Esercizio scritto 1
Trascrivi il passo del testo sulla democrazia che comincia con le parole "Il contesto internazionale" e termina dopo le parole "dati per acquisiti.".
* * *
La strada, per Paciello, è un’altra e va nella direzione di riappropriarsi della democrazia, recuperando all’interno del concetto «l’obiettivo dell’uguaglianza».[8] Non è casuale che la crisi della democrazia sia parallela all’aumento delle diseguaglianze e che i modelli aziendali si siano ormai trasferiti nell’intero corpo sociale. L’autore riprende la distinzione teorizzata da Crouch fra la democrazia come valore dal contenuto dinamico, capace di spingere verso la democratizzazione in ogni ambito e la democrazia come forma governamentale.

Il contesto internazionale rimane il riferimento imprescindibile per comprendere i processi – pratici e teorici – di involuzione della democrazia. Se, nel Novecento, la presenza dell’Urss e la sua capacità di attrazione nei confronti del movimento operaio furono uno dei fattori determinanti che spinsero verso il welfare state, il suo crollo e la conseguente liberalizzazione di capitali e merci, salutati come inarrestabile marcia della democrazia, hanno finito, in realtà, per erodere i presupposti del compromesso sociale tra capitale e lavoro e per consegnare quest’ultimo – disarmato – a «una guerra di classe dall’alto» che ha spazzato via in pochi anni diritti sociali dati per acquisiti.

Globalizzazione e costituzione dell’ U.E. sono, oggi, i fattori che hanno portato allo spostamento della sovranità su un piano sovranazionale, sottraendo decisioni fondamentali per la vita collettiva agli Stati nazionali per trasferirle ad un livello in cui le istituzioni democratiche risultano sostanzialmente inefficaci. Giancarlo Paciello, richiamandosi alle analisi di Preve,[9] sottolinea il legame tra insediamento storico determinato e democrazia, a partire dalla polis greca – luogo storico e geografico di nascita della democrazia – per giungere alla stato nazionale. Questione, questa, di stringente attualità che l’autore cerca, però, di svincolare dall’immediatezza della polemica politica insabbiatasi in sterili contrapposizioni tra “sovranisti” e fautori della mondializzazione, per avanzare una teoria molto più interessante e meritevole di ulteriori analisi. Sostiene, infatti, che l’avversione verso gli stati nazionali, molto sbrigativamente e con sprezzo della verità storica fatti coincidere con il nazionalismo, fornisce la base ideologica ad «una nuova e diversa fase del processo di accumulazione capitalistica» che segue la fase liberistico-nazionale dominata dal mito del libero scambio e che è, per l’appunto, quella della globalizzazione neoliberista. Paciello, rifacendosi agli studi più seri sull’argomento, denuncia il carattere ancora una volta mitico della «globalizzzazione mercantile superstatuale» che presuppone la scomparsa o l’affievolimento delle entità statali, mentre lo Stato nazionale esiste ed è persino rafforzato (come hanno esaurientemente dimostrato Dardot e Laval nel loro La nuova ragione del mondo),[10] ma, lontano dall’essere espressione della sovranità popolare, supporta gli interessi dei gruppi di potere economici che regolano commercio e sistema finanziario mondiale.
* * *
Esercizio scritto 2
Riscrivi i record dall'inizio fino alla riga che contiene "I will pos(378,68).", compresa, mettendo "second" al posto di "third" e lasciando invariato tutto il resto.

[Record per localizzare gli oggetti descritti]
* * *
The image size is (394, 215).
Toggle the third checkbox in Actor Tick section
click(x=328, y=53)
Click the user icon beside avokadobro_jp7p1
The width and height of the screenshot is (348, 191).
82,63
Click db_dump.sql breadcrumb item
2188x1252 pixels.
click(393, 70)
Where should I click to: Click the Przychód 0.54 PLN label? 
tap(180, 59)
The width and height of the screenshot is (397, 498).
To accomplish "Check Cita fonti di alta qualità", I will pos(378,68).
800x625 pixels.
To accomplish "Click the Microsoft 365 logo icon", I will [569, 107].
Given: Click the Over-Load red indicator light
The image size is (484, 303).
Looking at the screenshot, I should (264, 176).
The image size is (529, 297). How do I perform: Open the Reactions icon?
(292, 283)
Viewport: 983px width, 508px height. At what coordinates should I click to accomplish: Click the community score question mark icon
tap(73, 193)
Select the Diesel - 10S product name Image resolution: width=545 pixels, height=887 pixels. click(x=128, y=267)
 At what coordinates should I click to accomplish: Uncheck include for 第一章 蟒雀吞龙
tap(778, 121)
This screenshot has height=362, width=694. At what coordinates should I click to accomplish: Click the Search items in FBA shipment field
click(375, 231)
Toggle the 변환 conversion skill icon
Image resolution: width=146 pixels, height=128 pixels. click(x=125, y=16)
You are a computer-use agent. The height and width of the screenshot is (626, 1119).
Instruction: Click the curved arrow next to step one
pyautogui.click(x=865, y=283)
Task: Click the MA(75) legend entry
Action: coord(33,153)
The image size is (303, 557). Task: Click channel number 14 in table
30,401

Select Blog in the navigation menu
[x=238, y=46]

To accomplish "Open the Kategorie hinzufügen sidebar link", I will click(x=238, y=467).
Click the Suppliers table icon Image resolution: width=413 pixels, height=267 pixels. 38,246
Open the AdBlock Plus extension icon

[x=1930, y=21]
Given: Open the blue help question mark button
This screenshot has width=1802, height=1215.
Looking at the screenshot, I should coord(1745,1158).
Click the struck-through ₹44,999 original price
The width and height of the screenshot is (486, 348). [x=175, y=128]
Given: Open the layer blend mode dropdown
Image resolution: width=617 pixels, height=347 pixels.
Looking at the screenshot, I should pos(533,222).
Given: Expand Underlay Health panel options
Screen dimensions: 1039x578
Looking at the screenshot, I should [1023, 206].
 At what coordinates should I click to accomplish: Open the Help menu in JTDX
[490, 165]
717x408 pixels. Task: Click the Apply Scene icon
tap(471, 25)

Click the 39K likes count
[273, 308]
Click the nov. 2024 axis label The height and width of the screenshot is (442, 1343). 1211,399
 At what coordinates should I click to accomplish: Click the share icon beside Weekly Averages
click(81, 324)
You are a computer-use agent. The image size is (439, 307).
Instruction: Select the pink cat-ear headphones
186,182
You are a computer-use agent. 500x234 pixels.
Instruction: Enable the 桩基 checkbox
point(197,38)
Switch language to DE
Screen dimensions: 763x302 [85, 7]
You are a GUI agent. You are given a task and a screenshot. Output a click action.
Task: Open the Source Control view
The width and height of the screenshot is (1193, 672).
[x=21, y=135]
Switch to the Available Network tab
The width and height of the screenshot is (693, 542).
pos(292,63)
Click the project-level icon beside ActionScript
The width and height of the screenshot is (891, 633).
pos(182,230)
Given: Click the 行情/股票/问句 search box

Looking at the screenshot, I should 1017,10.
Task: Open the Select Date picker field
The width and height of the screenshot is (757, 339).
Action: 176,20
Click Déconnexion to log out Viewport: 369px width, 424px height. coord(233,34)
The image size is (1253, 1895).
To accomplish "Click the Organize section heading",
* * *
Soluzione 1
Il contesto internazionale rimane il riferimento imprescindibile per comprendere i processi – pratici e teorici – di involuzione della democrazia. Se, nel Novecento, la presenza dell’Urss e la sua capacità di attrazione nei confronti del movimento operaio furono uno dei fattori determinanti che spinsero verso il welfare state, il suo crollo e la conseguente liberalizzazione di capitali e merci, salutati come inarrestabile marcia della democrazia, hanno finito, in realtà, per erodere i presupposti del compromesso sociale tra capitale e lavoro e per consegnare quest’ultimo – disarmato – a «una guerra di classe dall’alto» che ha spazzato via in pochi anni diritti sociali dati per acquisiti.

Soluzione 2
The image size is (394, 215).
Toggle the second checkbox in Actor Tick section
click(x=328, y=53)
Click the user icon beside avokadobro_jp7p1
The width and height of the screenshot is (348, 191).
82,63
Click db_dump.sql breadcrumb item
2188x1252 pixels.
click(393, 70)
Where should I click to: Click the Przychód 0.54 PLN label? 
tap(180, 59)
The width and height of the screenshot is (397, 498).
To accomplish "Check Cita fonti di alta qualità", I will pos(378,68).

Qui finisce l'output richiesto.